--- Data provided Enclosed Below ---

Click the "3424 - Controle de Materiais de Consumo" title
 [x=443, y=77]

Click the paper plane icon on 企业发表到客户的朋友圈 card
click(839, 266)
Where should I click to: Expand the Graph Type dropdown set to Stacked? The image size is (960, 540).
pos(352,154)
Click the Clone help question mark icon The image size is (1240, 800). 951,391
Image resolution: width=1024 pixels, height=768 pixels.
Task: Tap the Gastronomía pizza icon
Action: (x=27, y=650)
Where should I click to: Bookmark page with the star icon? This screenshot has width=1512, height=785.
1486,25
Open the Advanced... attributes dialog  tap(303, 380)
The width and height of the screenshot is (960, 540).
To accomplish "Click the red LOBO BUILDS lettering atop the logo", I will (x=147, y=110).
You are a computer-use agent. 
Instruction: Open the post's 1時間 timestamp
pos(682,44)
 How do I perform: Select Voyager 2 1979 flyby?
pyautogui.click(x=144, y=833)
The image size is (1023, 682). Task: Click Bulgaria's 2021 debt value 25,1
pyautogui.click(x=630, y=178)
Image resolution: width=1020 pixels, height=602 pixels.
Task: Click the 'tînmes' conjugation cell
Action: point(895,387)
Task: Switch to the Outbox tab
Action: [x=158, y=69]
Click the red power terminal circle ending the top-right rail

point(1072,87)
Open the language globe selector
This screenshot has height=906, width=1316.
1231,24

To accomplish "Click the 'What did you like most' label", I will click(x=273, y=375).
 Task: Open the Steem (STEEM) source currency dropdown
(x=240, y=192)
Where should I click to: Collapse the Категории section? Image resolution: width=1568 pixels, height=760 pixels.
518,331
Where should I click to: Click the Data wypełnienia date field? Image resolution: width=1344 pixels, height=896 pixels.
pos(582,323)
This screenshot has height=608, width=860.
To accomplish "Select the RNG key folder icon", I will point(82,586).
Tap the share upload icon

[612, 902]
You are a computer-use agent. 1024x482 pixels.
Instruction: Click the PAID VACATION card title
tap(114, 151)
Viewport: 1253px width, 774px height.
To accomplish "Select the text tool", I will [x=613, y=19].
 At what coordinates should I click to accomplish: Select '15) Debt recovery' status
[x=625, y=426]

--- End of Enclosed Data provided ---

• Assignment
What is the number of lines in the preceding entries that hold the string "will"? Give it alone.

• Answer for the task
4